Gleichzeitig spielt OGE eine Schlüsselrolle für die klimaneutrale Transformation. Erdgas wird aus Klimaschutzgründen in den kommenden Jahren an Bedeutung verlieren, die Netzbetreiber werden sich daher auf den Transport von Wasserstoff fokussieren. Dazu werden große Teile des bestehenden Erdgasnetzes umgerüstet.

Das Netz von OGE hat seinen Schwerpunkt im Großraum Rhein-Ruhr. Viele künftige Wasserstoff-Verbraucher aus der Industrie haben ihren Sitz in dieser Region. Dazu zählen etwas Thyssen-Krupp Stahl oder große Chemieunternehmen.

Ein Sprecher des Wirtschaftsministeriums erklärte auf Anfrage, aufgrund von Betriebs- und Geschäftsgeheimnissen keine Informationen zum Investitionsprüfverfahren geben zu können. Auch bei OGE hieß es, man kommentiere den Vorgang nicht. Die Bundesnetzagentur wollte sich zu dem Vorgang ebenfalls nicht äußern.

China hatte auch das deutsche Stromnetz ins Visier genommen

In der Energiebranche gibt es bereits Warnungen vor einem möglichen Zugriff Chinas auf das deutsche Gasnetz durch SGCC. Unklar ist allerdings, welchen Einfluss der chinesische Konzern tatsächlich auf die operative Führung von Snam ausüben könnte – und in der Folge auf OGE. Denn in beiden Fällen handelt es sich bislang nur um Minderheitsbeteiligungen.

Branchenkenner, die nicht namentlich genannt werden wollen, halten ein Einschreiten durch das Ministerium dennoch für geboten. Sie argumentieren mit Blick auf ein erst kürzlich von der Bundesnetzagentur gestartetes Verfahren: Danach will die Regulierungsbehörde die Anforderungen an verbaute Komponenten in der Elektrizitäts- und Gasversorgung neu regeln.

Das Ziel ist, neue, verbindliche Vorgaben für die Betreiber von Strom- und Gasnetzen zu schaffen. Die bisherigen Regelungen gelten angesichts der veränderten geopolitischen Bedrohungslage als nicht mehr ausreichend. Das Verfahren ähnelt der Vorgehensweise bei Komponenten für das Mobilfunknetz nach dem 5G-Standard. Mit Blick auf das Mobilfunknetz geht es vor allen Dingen darum, die Einflussmöglichkeiten durch den Einsatz von Bauteilen von chinesischen Herstellern wie Huawei zu minimieren.

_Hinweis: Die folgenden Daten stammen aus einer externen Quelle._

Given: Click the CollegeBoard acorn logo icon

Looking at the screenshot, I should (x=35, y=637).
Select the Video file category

Bundeswirtschaftsministerin Katherina Reiche (CDU): Welche Entscheidung trifft ihr Haus bei OGE?Foto: Sebastian Gollnow/dpa

In der Branche heißt es, wenn die Bundesnetzagentur so deutliche Gefahren bei den Komponenten sehe, könne sie Fragen der Eigentümerstruktur nicht ignorieren – schon gar nicht mit Blick auf die Gasinfrastruktur. Deutschland trete wie China als Nachfrager auf dem Weltgasmarkt auf. Es müsse ausgeschlossen werden, dass ein chinesischer Miteigentümer direkt oder indirekt Einfluss auf die Nutzung der Gasimportinfrastruktur nehmen könne.

Der geplante Einstieg von SGCC weckt Erinnerungen an 2018. Damals hatte SGCC gleich zweimal nach einem 20-prozentigen Anteil am deutschen Stromnetzbetreiber 50Hertz gegriffen. Beim ersten Versuch gelang es der Bundesregierung, den belgischen 50Hertz-Mehrheitseigner Elia zu bewegen, von seinem Vorkaufsrecht Gebrauch zu machen.

Beim Verkauf des zweiten 20-Prozent-Pakets konnte der Kauf durch SGCC nur verhindert werden, indem die bundeseigene KfW als Käuferin einsprang. Den Anteil hält die staatliche Förderbank bis heute.